Copy the records verbatim from the line with "This screenshot has width=1063, height=437." to the line with "will (x=103, y=904).", both included.
+===+
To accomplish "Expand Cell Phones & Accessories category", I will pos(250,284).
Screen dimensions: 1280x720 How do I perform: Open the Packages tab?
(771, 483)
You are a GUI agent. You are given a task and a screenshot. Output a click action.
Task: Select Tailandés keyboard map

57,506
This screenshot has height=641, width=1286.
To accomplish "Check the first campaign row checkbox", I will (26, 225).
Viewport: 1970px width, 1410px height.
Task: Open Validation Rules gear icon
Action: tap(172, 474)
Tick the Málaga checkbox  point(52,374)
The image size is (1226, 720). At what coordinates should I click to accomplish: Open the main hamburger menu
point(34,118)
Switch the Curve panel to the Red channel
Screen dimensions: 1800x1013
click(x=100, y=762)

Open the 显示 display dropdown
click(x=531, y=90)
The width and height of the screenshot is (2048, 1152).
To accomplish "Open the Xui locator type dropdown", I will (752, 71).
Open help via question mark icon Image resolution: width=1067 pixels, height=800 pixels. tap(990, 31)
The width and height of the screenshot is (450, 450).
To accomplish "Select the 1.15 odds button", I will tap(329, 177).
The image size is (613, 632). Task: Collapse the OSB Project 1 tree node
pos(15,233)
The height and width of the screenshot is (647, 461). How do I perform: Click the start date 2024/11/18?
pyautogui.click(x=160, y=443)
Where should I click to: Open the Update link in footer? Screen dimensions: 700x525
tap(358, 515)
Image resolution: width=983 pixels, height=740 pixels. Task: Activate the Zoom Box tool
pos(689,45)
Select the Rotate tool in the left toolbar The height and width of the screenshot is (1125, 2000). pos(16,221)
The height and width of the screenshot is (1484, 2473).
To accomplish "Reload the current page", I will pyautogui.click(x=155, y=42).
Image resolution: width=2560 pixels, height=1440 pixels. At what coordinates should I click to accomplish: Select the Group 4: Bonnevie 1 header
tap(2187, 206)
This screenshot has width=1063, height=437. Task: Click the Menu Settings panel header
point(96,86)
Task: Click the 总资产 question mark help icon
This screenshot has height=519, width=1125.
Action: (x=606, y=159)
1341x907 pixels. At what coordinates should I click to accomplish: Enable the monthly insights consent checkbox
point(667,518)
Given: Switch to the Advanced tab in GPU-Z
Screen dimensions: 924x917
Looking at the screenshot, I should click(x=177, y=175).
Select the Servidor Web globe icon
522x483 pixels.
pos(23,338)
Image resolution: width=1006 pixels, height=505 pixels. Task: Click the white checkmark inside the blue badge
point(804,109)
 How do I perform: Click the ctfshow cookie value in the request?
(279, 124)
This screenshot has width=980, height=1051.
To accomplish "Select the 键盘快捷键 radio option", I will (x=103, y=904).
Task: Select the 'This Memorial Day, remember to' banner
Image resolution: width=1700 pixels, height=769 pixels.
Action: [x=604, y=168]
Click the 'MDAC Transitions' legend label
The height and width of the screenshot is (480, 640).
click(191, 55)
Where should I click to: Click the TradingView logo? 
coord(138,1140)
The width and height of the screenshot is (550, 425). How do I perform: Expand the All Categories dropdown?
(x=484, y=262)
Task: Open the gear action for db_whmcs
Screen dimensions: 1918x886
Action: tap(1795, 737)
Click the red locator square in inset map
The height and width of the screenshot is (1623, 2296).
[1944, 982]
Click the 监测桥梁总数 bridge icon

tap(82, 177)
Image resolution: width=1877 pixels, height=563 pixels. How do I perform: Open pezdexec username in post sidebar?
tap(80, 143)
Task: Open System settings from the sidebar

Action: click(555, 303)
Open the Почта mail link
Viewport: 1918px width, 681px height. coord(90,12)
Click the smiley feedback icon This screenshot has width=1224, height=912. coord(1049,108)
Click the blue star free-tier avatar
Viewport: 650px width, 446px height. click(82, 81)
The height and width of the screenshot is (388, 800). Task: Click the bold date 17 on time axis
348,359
+===+
- _COMPLETED TASK_:
This screenshot has width=1063, height=437. Task: Click the Menu Settings panel header
point(96,86)
Task: Click the 总资产 question mark help icon
This screenshot has height=519, width=1125.
Action: (x=606, y=159)
1341x907 pixels. At what coordinates should I click to accomplish: Enable the monthly insights consent checkbox
point(667,518)
Given: Switch to the Advanced tab in GPU-Z
Screen dimensions: 924x917
Looking at the screenshot, I should click(x=177, y=175).
Select the Servidor Web globe icon
522x483 pixels.
pos(23,338)
Image resolution: width=1006 pixels, height=505 pixels. Task: Click the white checkmark inside the blue badge
point(804,109)
 How do I perform: Click the ctfshow cookie value in the request?
(279, 124)
This screenshot has width=980, height=1051.
To accomplish "Select the 键盘快捷键 radio option", I will (x=103, y=904).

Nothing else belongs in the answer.